BEGIN TEXT SHOWN
Kildallan is bounded on the north by Carn, Tullyhunco and Killygreagh townlands, on the west by Ardlougher and Dring townlands, on the south by Claragh and Clonkeen townlands and on the east by Bocade Glebe and Listiernan townlands. Its chief geographical features are Kildallan Hill which reaches a height of 370 feet, small streams, a gravel pit, a spring well and dug wells. Kildallan is traversed by minor public roads and rural lanes. The townland covers 398 acres.

==Etymology==

The earliest surviving reference to the name is for the year 1475 in the 'Calendar of Papal Registers Relating To Great Britain and Ireland: Volume 13, 1471-1484', where it is spelled Kylldallan. Another mention is in the Life of Saint Máedóc of Ferns complied 1536, where it is spelled as Cill Dalláin. An Inquisition of 1588 spells it as Kildallon. An Inquisition of 1590 spells it as Kildallan. A grant of 1595 spells it as Kildallon. A grant of 1603 spells it as Kildallon. A grant of 1605 spells it as Killdallane. A grant of 1607 spells it as Killadallan. A survey of 1608 spells the name as Killdallan. The 1609 Plantation of Ulster Map depicts it as Keildallan. A grant of 1610 spells the name as Killdallen. A lease of 1612 spells it as Kildallan. A grant of 1627 spells the name as Kildallon. A lease of 1639 spells it as Killdallan. The 1641 Depositions spell the name as Kildallan, Killdallen and Kildallen. John Colgan's 1645 book Acta Sanctorum Hiberniae, under 29 January, spells the name as Ecclesia Killdallanensi and Kill-Dallain. The 1652 Commonwealth Survey spells it as Kildollan. The 1665 Down Survey map depicts it as Kildallan Tirmin. William Petty's map of 1685 depicts it as Killdallon Termin.
END TEXT SHOWN
# REQUIRED ACTION A
According to the townland text, what height does Kildallan Hill reach?
# REQUIRED ACTION B
Extract the part of the townland text that begins at the words "Kildallan is bounded" and stops after "covers 398 acres.".
# REQUIRED ACTION C
In one to three sentences, explain why the townland text starts its record of spellings with the year 1475.
BEGIN RECORDS SUPPLIED
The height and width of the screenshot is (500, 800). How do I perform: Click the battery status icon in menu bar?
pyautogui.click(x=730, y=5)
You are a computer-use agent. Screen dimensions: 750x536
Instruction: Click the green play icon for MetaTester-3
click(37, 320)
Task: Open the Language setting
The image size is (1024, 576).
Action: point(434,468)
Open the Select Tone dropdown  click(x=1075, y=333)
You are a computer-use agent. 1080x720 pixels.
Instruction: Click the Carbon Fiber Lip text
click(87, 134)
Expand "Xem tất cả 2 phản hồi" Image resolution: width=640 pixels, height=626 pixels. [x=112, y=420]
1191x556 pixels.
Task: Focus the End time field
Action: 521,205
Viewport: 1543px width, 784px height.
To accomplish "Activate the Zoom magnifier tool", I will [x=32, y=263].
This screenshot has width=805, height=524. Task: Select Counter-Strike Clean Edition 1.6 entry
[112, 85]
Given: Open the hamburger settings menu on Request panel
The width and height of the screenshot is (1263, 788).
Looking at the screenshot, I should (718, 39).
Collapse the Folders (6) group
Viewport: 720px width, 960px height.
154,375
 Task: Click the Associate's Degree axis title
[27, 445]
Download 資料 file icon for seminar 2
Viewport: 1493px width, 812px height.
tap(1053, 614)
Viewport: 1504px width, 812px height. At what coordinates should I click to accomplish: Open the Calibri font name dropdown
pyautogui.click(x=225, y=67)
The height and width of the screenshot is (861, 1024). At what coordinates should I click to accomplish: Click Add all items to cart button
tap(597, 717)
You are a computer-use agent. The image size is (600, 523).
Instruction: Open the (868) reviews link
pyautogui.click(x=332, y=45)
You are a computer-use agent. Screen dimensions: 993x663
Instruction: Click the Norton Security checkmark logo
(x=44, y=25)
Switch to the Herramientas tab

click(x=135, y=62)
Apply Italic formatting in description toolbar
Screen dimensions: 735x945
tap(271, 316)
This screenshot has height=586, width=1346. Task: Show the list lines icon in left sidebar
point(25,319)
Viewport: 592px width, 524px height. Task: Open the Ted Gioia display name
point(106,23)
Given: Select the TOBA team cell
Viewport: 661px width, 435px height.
END RECORDS SUPPLIED
# RESPONSE A
370 feet

# RESPONSE B
Kildallan is bounded on the north by Carn, Tullyhunco and Killygreagh townlands, on the west by Ardlougher and Dring townlands, on the south by Claragh and Clonkeen townlands and on the east by Bocade Glebe and Listiernan townlands. Its chief geographical features are Kildallan Hill which reaches a height of 370 feet, small streams, a gravel pit, a spring well and dug wells. Kildallan is traversed by minor public roads and rural lanes. The townland covers 398 acres.

# RESPONSE C
The earliest surviving reference to the name is for the year 1475. It appears in the 'Calendar of Papal Registers Relating To Great Britain and Ireland: Volume 13, 1471-1484', where the name is spelled Kylldallan.